■ HOW TO COMPLETE THIS TASK
Within the entries below, the lines from the one with "Task: Click the 과천 디에트르 퍼스티지 title text" through the one with "Given: Select the Thinking" are to be set down exactly, both ends kept.
START GIVEN DATA
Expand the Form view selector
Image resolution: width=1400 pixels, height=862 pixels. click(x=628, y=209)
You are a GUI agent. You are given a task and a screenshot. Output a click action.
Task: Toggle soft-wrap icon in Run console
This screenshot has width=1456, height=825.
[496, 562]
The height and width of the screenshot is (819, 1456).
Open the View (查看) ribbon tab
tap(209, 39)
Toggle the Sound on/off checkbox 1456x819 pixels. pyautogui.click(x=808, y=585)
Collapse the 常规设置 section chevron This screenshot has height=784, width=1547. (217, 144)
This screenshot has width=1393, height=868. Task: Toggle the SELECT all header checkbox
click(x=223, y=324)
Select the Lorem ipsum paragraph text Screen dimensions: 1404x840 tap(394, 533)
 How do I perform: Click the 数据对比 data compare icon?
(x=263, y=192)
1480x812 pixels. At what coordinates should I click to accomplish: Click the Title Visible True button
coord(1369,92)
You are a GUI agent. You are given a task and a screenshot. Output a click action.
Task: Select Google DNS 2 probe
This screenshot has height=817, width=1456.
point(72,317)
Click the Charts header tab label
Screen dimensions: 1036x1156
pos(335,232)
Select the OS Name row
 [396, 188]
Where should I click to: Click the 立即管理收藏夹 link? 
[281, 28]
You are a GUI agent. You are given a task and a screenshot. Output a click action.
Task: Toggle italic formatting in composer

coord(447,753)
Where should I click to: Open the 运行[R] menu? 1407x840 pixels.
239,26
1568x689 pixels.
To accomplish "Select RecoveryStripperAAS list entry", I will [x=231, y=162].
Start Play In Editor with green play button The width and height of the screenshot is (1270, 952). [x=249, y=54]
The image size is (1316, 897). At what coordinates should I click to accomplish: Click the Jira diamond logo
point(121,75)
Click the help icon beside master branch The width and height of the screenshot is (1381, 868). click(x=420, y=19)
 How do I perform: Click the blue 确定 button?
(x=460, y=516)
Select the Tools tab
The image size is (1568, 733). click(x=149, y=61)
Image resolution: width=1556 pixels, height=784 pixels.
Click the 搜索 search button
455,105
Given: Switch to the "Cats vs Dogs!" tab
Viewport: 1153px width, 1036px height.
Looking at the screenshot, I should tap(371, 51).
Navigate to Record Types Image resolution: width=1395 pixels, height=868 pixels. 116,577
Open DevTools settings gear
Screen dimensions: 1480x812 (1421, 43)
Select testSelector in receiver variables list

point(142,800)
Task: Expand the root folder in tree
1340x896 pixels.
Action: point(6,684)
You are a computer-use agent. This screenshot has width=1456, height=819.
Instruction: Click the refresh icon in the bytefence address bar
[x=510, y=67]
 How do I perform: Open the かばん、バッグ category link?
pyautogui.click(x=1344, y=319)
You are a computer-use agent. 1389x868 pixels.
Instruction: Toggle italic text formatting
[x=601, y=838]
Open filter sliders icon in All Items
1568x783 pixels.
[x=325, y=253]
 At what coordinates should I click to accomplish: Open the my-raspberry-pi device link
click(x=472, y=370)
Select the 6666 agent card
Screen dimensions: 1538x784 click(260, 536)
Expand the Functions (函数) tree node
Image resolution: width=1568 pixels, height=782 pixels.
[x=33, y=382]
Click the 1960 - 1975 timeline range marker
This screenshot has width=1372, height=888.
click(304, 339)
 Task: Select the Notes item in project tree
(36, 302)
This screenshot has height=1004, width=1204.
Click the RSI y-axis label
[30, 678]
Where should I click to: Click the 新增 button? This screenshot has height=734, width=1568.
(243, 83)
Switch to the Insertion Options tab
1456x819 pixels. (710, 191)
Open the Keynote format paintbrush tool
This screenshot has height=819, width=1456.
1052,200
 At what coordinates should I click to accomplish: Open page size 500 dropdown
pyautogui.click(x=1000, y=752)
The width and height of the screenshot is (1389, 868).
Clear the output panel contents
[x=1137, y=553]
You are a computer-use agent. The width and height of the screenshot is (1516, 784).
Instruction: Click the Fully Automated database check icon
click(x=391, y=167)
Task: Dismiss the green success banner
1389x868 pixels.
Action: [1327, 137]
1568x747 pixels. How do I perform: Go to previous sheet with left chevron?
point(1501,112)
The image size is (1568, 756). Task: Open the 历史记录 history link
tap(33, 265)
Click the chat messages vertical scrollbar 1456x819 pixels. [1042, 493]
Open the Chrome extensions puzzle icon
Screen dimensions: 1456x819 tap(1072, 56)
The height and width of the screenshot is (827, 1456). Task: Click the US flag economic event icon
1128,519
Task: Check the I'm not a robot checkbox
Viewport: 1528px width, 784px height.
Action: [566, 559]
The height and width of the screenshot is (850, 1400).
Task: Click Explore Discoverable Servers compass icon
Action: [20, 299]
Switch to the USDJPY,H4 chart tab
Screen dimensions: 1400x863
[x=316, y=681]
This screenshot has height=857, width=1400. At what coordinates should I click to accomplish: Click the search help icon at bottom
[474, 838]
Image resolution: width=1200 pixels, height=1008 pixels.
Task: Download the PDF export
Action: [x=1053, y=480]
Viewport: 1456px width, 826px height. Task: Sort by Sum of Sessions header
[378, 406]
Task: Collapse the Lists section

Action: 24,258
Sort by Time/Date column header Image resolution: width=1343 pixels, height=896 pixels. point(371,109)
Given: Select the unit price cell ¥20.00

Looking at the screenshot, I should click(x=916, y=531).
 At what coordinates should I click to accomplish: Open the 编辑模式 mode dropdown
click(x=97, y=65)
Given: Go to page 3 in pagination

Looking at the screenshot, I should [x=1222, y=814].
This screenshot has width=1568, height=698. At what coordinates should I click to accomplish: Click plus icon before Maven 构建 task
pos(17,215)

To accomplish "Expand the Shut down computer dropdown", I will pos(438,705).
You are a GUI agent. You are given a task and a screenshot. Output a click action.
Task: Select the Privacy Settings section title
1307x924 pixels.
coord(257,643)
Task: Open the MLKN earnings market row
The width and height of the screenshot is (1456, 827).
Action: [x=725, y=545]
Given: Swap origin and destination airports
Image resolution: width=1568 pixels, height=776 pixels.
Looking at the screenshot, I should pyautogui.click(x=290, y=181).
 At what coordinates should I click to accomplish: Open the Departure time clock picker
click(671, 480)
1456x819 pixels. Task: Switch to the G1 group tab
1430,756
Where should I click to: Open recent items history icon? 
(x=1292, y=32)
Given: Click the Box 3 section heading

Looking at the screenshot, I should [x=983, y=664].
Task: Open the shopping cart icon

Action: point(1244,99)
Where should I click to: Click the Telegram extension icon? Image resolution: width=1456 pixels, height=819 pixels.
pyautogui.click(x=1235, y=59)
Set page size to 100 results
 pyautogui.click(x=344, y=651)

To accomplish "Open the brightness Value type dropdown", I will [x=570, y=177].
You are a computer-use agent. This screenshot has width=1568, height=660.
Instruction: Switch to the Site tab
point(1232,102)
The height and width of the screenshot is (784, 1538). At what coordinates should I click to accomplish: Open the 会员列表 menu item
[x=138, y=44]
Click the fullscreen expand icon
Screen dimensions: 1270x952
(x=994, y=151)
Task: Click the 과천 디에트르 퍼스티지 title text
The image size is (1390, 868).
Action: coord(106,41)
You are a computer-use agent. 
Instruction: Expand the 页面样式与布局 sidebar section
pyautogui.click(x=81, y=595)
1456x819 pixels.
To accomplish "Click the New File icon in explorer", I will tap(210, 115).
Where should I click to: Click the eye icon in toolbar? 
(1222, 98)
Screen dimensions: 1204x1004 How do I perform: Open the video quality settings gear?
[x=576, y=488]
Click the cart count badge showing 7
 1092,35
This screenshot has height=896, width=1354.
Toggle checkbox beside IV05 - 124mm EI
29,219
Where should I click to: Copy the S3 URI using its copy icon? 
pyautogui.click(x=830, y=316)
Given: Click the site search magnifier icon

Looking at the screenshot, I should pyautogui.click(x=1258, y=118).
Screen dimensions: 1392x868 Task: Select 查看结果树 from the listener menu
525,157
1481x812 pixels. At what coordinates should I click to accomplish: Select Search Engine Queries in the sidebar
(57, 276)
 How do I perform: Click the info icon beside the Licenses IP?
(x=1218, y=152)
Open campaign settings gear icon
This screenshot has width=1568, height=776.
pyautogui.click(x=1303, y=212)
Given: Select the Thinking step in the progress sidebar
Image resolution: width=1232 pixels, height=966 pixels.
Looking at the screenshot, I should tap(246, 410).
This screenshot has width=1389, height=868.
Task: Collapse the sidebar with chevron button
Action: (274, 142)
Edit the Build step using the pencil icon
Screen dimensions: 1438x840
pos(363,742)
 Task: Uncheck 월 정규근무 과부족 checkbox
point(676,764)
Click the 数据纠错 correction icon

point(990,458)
END GIVEN DATA
■ FINISHED EXERCISE
Task: Click the 과천 디에트르 퍼스티지 title text
The image size is (1390, 868).
Action: coord(106,41)
You are a computer-use agent. 
Instruction: Expand the 页面样式与布局 sidebar section
pyautogui.click(x=81, y=595)
1456x819 pixels.
To accomplish "Click the New File icon in explorer", I will tap(210, 115).
Where should I click to: Click the eye icon in toolbar? 
(1222, 98)
Screen dimensions: 1204x1004 How do I perform: Open the video quality settings gear?
[x=576, y=488]
Click the cart count badge showing 7
 1092,35
This screenshot has height=896, width=1354.
Toggle checkbox beside IV05 - 124mm EI
29,219
Where should I click to: Copy the S3 URI using its copy icon? 
pyautogui.click(x=830, y=316)
Given: Click the site search magnifier icon

Looking at the screenshot, I should pyautogui.click(x=1258, y=118).
Screen dimensions: 1392x868 Task: Select 查看结果树 from the listener menu
525,157
1481x812 pixels. At what coordinates should I click to accomplish: Select Search Engine Queries in the sidebar
(57, 276)
 How do I perform: Click the info icon beside the Licenses IP?
(x=1218, y=152)
Open campaign settings gear icon
This screenshot has width=1568, height=776.
pyautogui.click(x=1303, y=212)
Given: Select the Thinking step in the progress sidebar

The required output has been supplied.